Mit der digital erschlossenen Die Kunstauktion und Weltkunst von 1927 bis 1944 öffnet sich ein gewaltiges Archiv zum Kunstgeschehen in der Weimarer Republik und der NS-Zeit. Die im „Dritten Reich“ erschienenen Jahrgänge sind zudem eine wichtige Quelle für die Provenienzforschung in Raubkunstfällen. 1943 wurden die Berliner Redaktionsräume der Weltkunst, die hier auch einen öffentlichen Lesesaal unterhielt, ausgebombt und die Arbeit nach Nauen verlegt. Am 15. September 1944 war dann wegen „der durch den totalen Krieg bedingten Konzentrationsmaßnahmen auf dem Gebiete der Presse“ endgültig Schluss. Seit dem Jahr 1949, in dem die Familie Breuer in München neu anfing, erschien die Weltkunst ununterbrochen. Nach mehreren Besitzerwechseln gehört sie seit 2005 dem Hamburger Zeitverlag, in dem auch Die Zeit erscheint. Der Redaktionssitz wurde 2012 wieder nach Berlin verlegt.
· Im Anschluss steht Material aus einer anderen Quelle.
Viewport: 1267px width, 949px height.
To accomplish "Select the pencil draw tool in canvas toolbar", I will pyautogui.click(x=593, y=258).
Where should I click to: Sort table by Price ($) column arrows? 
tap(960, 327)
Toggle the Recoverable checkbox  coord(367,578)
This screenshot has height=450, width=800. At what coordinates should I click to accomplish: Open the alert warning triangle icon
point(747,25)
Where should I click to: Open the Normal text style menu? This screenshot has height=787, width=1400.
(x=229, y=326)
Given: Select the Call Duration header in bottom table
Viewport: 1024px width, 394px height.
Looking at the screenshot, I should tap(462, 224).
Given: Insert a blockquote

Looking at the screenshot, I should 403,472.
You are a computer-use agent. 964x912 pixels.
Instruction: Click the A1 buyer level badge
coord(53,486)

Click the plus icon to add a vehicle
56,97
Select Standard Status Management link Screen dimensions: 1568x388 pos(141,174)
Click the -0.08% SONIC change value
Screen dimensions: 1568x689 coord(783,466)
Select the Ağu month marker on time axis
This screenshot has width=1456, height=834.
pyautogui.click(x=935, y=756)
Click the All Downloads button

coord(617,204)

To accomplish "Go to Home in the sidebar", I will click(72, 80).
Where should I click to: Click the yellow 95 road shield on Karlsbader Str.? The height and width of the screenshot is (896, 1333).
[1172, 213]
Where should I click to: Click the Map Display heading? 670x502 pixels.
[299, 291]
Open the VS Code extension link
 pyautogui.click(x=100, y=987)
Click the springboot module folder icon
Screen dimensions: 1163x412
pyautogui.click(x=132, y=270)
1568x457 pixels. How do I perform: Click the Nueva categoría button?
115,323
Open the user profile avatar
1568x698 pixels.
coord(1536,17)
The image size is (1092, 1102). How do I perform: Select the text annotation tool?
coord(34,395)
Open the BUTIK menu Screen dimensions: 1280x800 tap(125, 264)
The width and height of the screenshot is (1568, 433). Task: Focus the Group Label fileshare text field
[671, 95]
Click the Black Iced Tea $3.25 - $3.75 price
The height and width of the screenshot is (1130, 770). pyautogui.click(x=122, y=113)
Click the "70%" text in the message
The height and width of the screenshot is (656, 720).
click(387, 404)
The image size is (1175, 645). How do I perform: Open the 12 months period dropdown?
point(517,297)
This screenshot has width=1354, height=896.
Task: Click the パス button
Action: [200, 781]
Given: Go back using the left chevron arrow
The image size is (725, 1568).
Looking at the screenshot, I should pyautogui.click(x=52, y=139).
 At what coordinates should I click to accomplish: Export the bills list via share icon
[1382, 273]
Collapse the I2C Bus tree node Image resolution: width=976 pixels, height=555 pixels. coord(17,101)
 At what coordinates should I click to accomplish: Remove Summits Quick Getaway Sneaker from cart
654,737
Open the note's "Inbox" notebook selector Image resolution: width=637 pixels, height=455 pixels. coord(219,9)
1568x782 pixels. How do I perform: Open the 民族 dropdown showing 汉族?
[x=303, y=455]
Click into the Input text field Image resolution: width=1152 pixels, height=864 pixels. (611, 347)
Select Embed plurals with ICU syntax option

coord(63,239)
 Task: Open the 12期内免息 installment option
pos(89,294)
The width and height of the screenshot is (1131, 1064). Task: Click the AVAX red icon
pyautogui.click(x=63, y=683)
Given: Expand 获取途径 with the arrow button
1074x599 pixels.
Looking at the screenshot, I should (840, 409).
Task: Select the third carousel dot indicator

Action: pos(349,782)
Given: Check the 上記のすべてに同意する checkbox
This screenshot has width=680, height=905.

Die in der „Weltkunst“ veröffentlichten Preisberichte werden vom jeweiligen Auktionskatalog aus verlinkt, siehe z.B. beim Auktionskatalog vom 30. April und 1. Mai 1931 bei Joseph Baer & Co. <Frankfurt, Main> [Hrsg.]: Bibliothek Carl Hirsch, Konstanz: Teile der Bibliotheken des Grafen Grigorij Alexandrowitsch Stroganoff (1770–1857) und der Eremitage in Leningrad.